Thanks for commenting.
Allison
Nick Hager
Very thoughtful and researched article. The marketplace is littered with Hard Money Lenders – so the choices and options people have now are limitless.
Allison Bethell
Hi Nick:
I’m so glad you enjoyed the article. Yes, there are so many hard money lenders to choose from these days. You can go with a local lender, or a nationwide online lender. Here’s a guide for you to check out on our top hard money lenders for 2018.
Thanks,
Allison
Christopher
I question the recent hard money loan processing. I am self-employed as a truck driver. I also drive and my own taxicab. When I needed to get a loan to renovate my home which I own free and clear, I was turned down for a conventional loan due to code violations on my home. While working to correct those violations and still needing to occupy this as my primary residence, I was directed to seek a hard money loan to make the corrections on my home with the intent to resolve the code violations. I was approved and funded after many months and several attempts. My question is why was this a business loan for my business? I was asked to handwrite that the purpose of the loan was to expand my business. I was directed to hand write a statement that the funds would be used for equipment for my business. My concern is that The loan broker knew it was not the truth as did the lender. My loan is secured by a deed of trust against my property.
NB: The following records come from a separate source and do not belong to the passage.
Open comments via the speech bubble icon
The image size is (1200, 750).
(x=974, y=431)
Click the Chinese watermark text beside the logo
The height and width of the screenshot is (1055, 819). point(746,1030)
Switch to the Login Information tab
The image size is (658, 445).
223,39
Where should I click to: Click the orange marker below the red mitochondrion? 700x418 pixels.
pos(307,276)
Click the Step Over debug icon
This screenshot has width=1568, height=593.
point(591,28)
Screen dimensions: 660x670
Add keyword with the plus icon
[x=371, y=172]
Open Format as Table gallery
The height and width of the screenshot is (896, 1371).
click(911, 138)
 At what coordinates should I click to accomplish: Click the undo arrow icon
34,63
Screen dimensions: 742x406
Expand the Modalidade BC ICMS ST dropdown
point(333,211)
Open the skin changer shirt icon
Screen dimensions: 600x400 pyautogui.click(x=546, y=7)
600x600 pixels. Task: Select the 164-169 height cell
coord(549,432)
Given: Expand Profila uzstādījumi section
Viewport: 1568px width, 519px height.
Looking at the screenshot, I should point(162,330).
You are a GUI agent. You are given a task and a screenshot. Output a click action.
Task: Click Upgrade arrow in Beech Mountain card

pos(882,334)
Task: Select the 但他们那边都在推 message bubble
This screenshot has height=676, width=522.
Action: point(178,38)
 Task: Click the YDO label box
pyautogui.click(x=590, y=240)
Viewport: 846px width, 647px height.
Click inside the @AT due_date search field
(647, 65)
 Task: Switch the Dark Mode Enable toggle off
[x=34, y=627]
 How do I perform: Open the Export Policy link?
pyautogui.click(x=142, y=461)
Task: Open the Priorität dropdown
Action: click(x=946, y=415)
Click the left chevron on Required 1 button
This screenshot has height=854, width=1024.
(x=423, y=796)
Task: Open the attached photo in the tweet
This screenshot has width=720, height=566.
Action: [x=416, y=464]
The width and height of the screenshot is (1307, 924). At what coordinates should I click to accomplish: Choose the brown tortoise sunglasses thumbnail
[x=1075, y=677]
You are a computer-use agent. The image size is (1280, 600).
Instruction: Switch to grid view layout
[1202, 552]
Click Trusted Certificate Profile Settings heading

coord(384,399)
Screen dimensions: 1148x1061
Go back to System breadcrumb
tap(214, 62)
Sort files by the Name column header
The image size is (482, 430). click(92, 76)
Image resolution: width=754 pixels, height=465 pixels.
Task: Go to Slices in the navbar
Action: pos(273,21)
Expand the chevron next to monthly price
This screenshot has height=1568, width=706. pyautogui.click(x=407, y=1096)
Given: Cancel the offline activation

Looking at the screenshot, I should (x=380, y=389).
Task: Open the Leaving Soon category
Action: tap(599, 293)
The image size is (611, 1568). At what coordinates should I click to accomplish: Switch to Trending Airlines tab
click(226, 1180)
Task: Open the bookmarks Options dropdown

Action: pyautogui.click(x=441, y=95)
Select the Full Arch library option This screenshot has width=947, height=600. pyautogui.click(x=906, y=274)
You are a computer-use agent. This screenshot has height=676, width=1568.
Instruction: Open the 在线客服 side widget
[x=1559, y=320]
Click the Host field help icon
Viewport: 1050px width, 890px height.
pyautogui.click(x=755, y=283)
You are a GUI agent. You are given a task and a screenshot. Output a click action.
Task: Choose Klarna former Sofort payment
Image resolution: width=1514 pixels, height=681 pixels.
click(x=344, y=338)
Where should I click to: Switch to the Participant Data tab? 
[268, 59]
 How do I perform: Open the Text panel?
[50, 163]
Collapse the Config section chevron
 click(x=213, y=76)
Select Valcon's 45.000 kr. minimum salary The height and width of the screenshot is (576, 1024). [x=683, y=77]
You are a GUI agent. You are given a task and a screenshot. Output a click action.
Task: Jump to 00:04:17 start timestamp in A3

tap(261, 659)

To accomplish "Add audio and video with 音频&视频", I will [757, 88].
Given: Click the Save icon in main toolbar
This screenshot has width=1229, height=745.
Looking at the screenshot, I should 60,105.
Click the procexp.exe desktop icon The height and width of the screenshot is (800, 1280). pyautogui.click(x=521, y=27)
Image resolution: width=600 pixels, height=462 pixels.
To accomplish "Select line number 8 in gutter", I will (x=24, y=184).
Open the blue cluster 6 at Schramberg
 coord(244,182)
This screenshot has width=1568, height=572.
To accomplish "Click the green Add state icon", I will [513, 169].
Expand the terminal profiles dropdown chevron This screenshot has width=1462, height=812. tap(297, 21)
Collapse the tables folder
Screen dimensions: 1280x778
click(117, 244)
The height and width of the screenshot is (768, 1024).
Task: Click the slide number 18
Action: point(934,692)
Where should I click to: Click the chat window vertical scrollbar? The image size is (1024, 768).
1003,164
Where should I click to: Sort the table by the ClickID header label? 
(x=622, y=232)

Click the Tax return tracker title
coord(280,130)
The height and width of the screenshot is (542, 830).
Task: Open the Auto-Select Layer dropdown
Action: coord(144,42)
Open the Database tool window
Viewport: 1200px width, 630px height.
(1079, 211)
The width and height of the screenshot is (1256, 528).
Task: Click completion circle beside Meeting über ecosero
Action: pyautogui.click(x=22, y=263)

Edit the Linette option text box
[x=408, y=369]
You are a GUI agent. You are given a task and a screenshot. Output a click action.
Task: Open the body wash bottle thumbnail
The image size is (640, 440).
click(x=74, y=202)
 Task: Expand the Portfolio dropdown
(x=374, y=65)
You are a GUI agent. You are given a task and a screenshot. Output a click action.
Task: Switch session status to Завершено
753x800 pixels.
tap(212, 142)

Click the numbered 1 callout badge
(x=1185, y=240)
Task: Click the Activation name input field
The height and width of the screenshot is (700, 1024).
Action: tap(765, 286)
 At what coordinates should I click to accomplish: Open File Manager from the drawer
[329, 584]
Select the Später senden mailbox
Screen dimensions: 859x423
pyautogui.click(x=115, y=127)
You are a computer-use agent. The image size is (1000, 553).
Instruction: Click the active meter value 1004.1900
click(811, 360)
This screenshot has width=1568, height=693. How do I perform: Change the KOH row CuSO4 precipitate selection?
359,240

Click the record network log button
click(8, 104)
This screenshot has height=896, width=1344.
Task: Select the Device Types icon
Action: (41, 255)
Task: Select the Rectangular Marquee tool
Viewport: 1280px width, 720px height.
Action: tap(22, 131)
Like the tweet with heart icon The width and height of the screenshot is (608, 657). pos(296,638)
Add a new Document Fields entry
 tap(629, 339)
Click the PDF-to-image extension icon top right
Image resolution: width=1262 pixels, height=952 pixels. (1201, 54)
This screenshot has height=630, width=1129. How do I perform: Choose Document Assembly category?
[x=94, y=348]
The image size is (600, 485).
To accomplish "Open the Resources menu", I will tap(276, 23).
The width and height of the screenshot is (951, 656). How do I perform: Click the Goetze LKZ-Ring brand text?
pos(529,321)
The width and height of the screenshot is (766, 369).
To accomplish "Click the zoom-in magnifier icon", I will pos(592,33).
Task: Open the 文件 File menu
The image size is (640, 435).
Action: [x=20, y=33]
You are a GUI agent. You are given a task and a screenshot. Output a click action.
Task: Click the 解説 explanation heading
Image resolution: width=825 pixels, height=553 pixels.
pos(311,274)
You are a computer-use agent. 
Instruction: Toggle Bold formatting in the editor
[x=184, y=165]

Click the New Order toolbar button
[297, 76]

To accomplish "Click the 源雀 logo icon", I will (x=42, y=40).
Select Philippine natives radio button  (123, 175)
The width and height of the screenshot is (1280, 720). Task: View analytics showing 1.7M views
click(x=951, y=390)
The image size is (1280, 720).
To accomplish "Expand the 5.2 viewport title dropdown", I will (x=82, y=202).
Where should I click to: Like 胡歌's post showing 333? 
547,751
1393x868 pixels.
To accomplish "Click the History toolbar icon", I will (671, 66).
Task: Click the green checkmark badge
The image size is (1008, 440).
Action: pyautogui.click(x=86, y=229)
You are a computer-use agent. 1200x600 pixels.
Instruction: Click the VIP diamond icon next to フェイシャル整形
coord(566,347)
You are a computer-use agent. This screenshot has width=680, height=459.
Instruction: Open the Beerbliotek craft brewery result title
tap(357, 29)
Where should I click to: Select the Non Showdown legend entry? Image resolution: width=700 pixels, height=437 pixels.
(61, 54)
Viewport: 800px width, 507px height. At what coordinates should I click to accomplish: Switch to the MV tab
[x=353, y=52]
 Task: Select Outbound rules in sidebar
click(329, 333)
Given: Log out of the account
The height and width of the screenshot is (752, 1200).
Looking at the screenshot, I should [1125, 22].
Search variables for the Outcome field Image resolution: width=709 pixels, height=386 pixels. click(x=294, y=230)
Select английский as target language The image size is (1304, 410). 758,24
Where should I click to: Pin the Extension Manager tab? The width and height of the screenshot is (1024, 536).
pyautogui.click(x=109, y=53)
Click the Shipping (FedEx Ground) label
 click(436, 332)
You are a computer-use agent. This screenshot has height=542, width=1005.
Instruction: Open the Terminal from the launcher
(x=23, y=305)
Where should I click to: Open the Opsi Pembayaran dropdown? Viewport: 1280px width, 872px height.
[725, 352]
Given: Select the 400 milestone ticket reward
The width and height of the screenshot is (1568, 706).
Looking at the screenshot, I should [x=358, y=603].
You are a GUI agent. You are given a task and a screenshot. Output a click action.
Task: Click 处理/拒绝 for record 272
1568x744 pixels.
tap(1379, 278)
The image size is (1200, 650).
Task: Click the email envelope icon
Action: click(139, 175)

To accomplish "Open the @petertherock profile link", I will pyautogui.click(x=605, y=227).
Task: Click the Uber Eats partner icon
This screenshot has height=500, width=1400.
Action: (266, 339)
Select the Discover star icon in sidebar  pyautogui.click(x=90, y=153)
I am concerned that this may not have been completely legal and possibly fraud. Please advise if this is standard procedure/best practices with a hard money loan or is this fraud?
Evan Tarver
Hi Christopher,
Thanks for reaching out with your question. Unfortunately I’m not entirely sure if this is standard practice or not. I do know that with hard money lenders such as LendingHome, they allow you to take out a loan based on your personal credit score. I’m not sure why the lender required you to take the loan as a “business loan.”
I would speak with a lawyer or CPA with lending experience. Sorry I couldn’t help more and good luck with your businesses!